International Women's Day 2011
“100 Years Later, The Roll of the Dead in a Factory Fire Is Complete”. This was the headline in the New York Times a couple of weeks ago in which it was reported that a diligent researcher had finally identified the last of the “unknown victims” in the fire at the Triangle Shirt Waist Factory in Manhattan on 25 March 1911.
146 workers, many of them women and girls, recent immigrants from Italy and Eastern Europe, lost their lives in that fire due to the lack of minimum safety measures. It was a massacre, more than a tragedy, as those poor women and men died because the owner had locked all the doors, trapping the workers inside the factory.

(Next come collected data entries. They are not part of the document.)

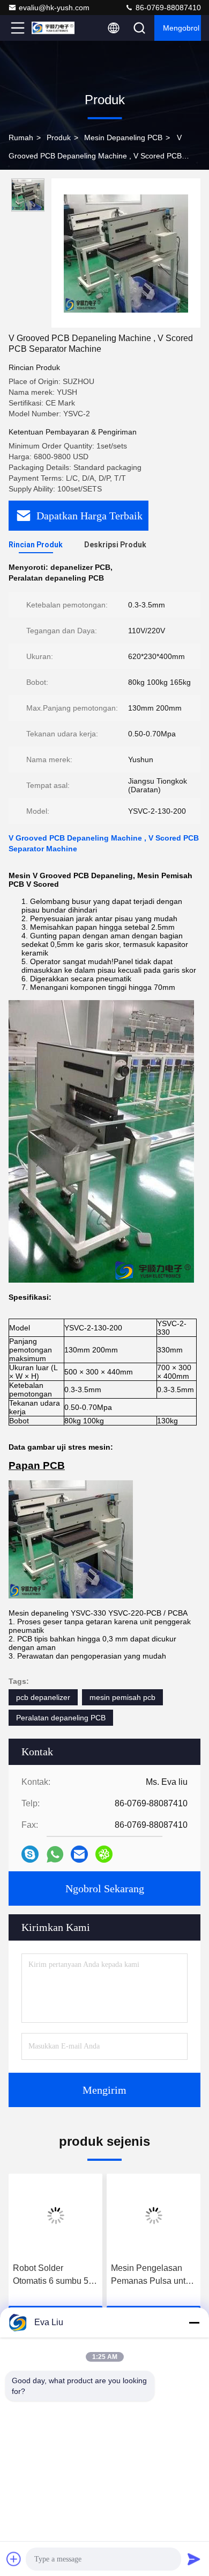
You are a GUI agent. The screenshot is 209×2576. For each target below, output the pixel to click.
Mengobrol (181, 28)
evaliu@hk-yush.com (54, 7)
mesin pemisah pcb (122, 1697)
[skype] (30, 1854)
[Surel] (79, 1854)
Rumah (21, 137)
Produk (59, 137)
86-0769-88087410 (167, 7)
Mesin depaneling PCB (123, 137)
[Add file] (13, 2559)
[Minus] (194, 2322)
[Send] (194, 2559)
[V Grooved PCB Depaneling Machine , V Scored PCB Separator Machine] (125, 253)
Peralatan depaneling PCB (61, 1717)
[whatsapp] (55, 1854)
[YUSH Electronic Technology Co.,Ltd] (53, 28)
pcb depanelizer (43, 1697)
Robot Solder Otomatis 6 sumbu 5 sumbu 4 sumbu (50, 2275)
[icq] (104, 1854)
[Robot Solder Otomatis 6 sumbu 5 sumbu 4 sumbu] (55, 2215)
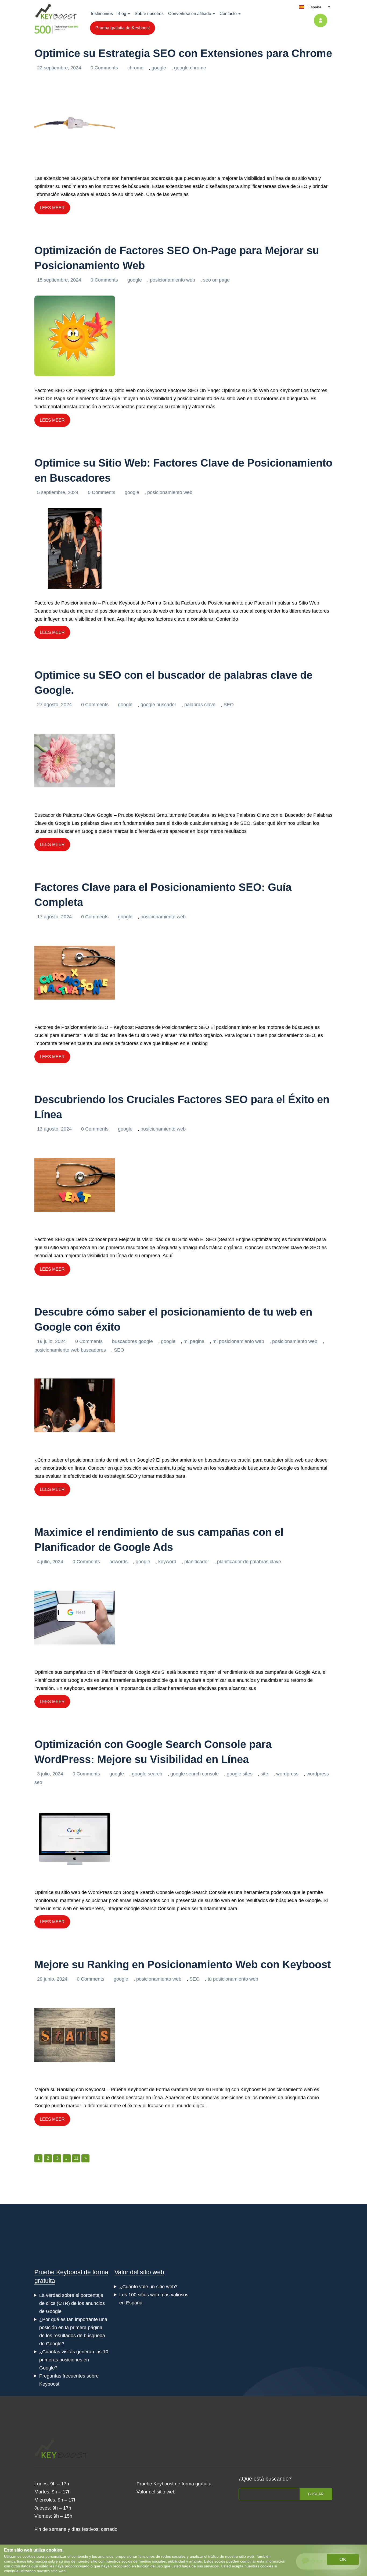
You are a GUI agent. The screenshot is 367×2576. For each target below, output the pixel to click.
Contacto (228, 13)
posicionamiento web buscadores (70, 1350)
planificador (196, 1561)
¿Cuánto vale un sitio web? (148, 2286)
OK (342, 2559)
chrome (135, 67)
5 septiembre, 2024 (58, 492)
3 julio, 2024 (50, 1773)
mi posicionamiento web (238, 1341)
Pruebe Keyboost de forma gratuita (173, 2483)
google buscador (158, 704)
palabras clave (199, 704)
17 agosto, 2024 (55, 916)
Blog (121, 13)
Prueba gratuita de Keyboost (122, 28)
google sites (240, 1773)
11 (76, 2158)
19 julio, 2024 (52, 1341)
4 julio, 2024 (50, 1561)
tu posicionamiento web (233, 1979)
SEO (229, 704)
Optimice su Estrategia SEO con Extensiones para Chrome (183, 53)
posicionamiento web (172, 280)
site (264, 1773)
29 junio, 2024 (53, 1979)
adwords (118, 1561)
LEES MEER (52, 207)
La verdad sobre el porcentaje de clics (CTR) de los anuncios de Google (72, 2303)
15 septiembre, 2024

One week before the fire, on 19 March 1911 the first International Women's Day was celebrated by over one million women in Europe, demanding political rights and the right to work. The demonstrations took place in Germany, Austria, Denmark, Switzerland (countries from which most of the 58 delegates to the 2nd Congress of the Socialist International Women came from). On Clara Zetkin’s proposal, the Congress had decided that women all over the world should rally and demonstrate for one day in the month of March, in favour of their rights and political emancipation.
These two events, that of the demonstrations in the “Old World” and that of the fire in the “New World” have thus become indelibly linked by a tragic intersection of ideas and events. It is right to keep the link between these two events which marked the history of women’s emancipation and legislation, the first with an initiative of protest and demand, the second for the ensuing scandal which finally led to the passage of new workplace safety laws, pro-worker policies, and labour laws.
Celebrating International Women’s Day helps to keep the memory of a past event which happened one hundred years ago and that of entering a struggle for work and political rights, that in turn have allowed following generations of women and men to have a better quality of life.
The 8 March should be a day for us to remember and to give new impetus to women’s rights, emancipation and feminism.